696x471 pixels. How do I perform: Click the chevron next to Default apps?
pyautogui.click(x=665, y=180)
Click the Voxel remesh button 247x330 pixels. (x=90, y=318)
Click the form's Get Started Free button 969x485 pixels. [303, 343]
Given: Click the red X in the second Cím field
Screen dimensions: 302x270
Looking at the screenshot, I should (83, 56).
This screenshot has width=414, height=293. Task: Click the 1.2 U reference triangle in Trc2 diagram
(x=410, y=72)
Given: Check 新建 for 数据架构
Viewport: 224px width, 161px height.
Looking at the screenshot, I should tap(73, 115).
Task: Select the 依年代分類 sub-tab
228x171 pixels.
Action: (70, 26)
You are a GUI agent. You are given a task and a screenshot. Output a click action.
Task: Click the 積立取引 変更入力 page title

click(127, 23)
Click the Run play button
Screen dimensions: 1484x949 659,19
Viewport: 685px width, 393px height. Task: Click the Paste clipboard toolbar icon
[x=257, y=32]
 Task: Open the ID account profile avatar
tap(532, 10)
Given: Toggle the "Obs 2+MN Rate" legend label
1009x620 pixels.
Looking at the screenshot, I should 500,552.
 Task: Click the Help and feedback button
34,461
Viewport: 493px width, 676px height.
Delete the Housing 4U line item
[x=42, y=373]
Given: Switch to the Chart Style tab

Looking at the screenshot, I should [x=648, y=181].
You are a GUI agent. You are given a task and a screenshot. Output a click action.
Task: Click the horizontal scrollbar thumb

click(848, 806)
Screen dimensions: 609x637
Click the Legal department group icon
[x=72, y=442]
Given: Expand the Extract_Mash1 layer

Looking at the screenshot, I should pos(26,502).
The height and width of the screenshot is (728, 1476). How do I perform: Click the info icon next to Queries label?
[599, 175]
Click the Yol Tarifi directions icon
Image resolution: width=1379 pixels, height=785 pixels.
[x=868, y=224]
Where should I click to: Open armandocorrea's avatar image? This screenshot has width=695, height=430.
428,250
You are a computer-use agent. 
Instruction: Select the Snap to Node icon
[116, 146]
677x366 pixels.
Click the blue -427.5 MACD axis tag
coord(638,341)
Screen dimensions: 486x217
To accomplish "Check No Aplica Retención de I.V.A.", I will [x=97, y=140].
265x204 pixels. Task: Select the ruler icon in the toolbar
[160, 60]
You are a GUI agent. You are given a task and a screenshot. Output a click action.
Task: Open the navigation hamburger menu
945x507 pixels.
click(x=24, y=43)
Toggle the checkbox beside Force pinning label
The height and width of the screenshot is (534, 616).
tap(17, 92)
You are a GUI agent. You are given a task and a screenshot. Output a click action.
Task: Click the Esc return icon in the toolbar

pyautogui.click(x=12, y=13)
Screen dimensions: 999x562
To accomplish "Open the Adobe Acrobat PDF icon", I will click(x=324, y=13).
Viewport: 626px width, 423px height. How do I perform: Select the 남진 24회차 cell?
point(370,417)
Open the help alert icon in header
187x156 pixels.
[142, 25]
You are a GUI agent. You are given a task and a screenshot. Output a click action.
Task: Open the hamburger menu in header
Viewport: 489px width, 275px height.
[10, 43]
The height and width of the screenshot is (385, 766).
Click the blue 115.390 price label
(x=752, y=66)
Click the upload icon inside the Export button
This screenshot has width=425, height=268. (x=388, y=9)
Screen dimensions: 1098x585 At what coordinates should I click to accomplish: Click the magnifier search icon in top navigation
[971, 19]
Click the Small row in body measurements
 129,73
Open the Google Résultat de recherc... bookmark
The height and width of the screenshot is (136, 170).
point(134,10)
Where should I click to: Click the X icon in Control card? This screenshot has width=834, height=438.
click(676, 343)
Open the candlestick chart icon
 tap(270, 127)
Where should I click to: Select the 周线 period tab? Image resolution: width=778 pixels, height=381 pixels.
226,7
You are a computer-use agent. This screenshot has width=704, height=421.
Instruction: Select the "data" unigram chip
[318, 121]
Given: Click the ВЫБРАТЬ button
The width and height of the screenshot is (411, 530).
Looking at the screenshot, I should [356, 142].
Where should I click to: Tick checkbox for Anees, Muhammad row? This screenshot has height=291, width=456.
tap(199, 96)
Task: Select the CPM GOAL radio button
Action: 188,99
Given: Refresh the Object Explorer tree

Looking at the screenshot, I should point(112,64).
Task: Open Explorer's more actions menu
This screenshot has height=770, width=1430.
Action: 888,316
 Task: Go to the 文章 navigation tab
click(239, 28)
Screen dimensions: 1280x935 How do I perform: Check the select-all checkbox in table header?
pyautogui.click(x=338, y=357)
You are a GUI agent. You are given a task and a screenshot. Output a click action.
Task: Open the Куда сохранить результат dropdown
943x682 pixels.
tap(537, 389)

* Task prompt
Copy every one of the records above, word for word.

* Solution
696x471 pixels. How do I perform: Click the chevron next to Default apps?
pyautogui.click(x=665, y=180)
Click the Voxel remesh button 247x330 pixels. (x=90, y=318)
Click the form's Get Started Free button 969x485 pixels. [303, 343]
Given: Click the red X in the second Cím field
Screen dimensions: 302x270
Looking at the screenshot, I should (83, 56).
This screenshot has width=414, height=293. Task: Click the 1.2 U reference triangle in Trc2 diagram
(x=410, y=72)
Given: Check 新建 for 数据架构
Viewport: 224px width, 161px height.
Looking at the screenshot, I should tap(73, 115).
Task: Select the 依年代分類 sub-tab
228x171 pixels.
Action: (70, 26)
You are a GUI agent. You are given a task and a screenshot. Output a click action.
Task: Click the 積立取引 変更入力 page title

click(127, 23)
Click the Run play button
Screen dimensions: 1484x949 659,19
Viewport: 685px width, 393px height. Task: Click the Paste clipboard toolbar icon
[x=257, y=32]
 Task: Open the ID account profile avatar
tap(532, 10)
Given: Toggle the "Obs 2+MN Rate" legend label
1009x620 pixels.
Looking at the screenshot, I should 500,552.
 Task: Click the Help and feedback button
34,461
Viewport: 493px width, 676px height.
Delete the Housing 4U line item
[x=42, y=373]
Given: Switch to the Chart Style tab

Looking at the screenshot, I should [x=648, y=181].
You are a GUI agent. You are given a task and a screenshot. Output a click action.
Task: Click the horizontal scrollbar thumb

click(848, 806)
Screen dimensions: 609x637
Click the Legal department group icon
[x=72, y=442]
Given: Expand the Extract_Mash1 layer

Looking at the screenshot, I should pos(26,502).
The height and width of the screenshot is (728, 1476). How do I perform: Click the info icon next to Queries label?
[599, 175]
Click the Yol Tarifi directions icon
Image resolution: width=1379 pixels, height=785 pixels.
[x=868, y=224]
Where should I click to: Open armandocorrea's avatar image? This screenshot has width=695, height=430.
428,250
You are a computer-use agent. 
Instruction: Select the Snap to Node icon
[116, 146]
677x366 pixels.
Click the blue -427.5 MACD axis tag
coord(638,341)
Screen dimensions: 486x217
To accomplish "Check No Aplica Retención de I.V.A.", I will [x=97, y=140].
265x204 pixels. Task: Select the ruler icon in the toolbar
[160, 60]
You are a GUI agent. You are given a task and a screenshot. Output a click action.
Task: Open the navigation hamburger menu
945x507 pixels.
click(x=24, y=43)
Toggle the checkbox beside Force pinning label
The height and width of the screenshot is (534, 616).
tap(17, 92)
You are a GUI agent. You are given a task and a screenshot. Output a click action.
Task: Click the Esc return icon in the toolbar

pyautogui.click(x=12, y=13)
Screen dimensions: 999x562
To accomplish "Open the Adobe Acrobat PDF icon", I will click(x=324, y=13).
Viewport: 626px width, 423px height. How do I perform: Select the 남진 24회차 cell?
point(370,417)
Open the help alert icon in header
187x156 pixels.
[142, 25]
You are a GUI agent. You are given a task and a screenshot. Output a click action.
Task: Open the hamburger menu in header
Viewport: 489px width, 275px height.
[10, 43]
The height and width of the screenshot is (385, 766).
Click the blue 115.390 price label
(x=752, y=66)
Click the upload icon inside the Export button
This screenshot has width=425, height=268. (x=388, y=9)
Screen dimensions: 1098x585 At what coordinates should I click to accomplish: Click the magnifier search icon in top navigation
[971, 19]
Click the Small row in body measurements
 129,73
Open the Google Résultat de recherc... bookmark
The height and width of the screenshot is (136, 170).
point(134,10)
Where should I click to: Click the X icon in Control card? This screenshot has width=834, height=438.
click(676, 343)
Open the candlestick chart icon
 tap(270, 127)
Where should I click to: Select the 周线 period tab? Image resolution: width=778 pixels, height=381 pixels.
226,7
You are a computer-use agent. This screenshot has width=704, height=421.
Instruction: Select the "data" unigram chip
[318, 121]
Given: Click the ВЫБРАТЬ button
The width and height of the screenshot is (411, 530).
Looking at the screenshot, I should [356, 142].
Where should I click to: Tick checkbox for Anees, Muhammad row? This screenshot has height=291, width=456.
tap(199, 96)
Task: Select the CPM GOAL radio button
Action: 188,99
Given: Refresh the Object Explorer tree

Looking at the screenshot, I should point(112,64).
Task: Open Explorer's more actions menu
This screenshot has height=770, width=1430.
Action: 888,316
 Task: Go to the 文章 navigation tab
click(239, 28)
Screen dimensions: 1280x935 How do I perform: Check the select-all checkbox in table header?
pyautogui.click(x=338, y=357)
You are a GUI agent. You are given a task and a screenshot. Output a click action.
Task: Open the Куда сохранить результат dropdown
943x682 pixels.
tap(537, 389)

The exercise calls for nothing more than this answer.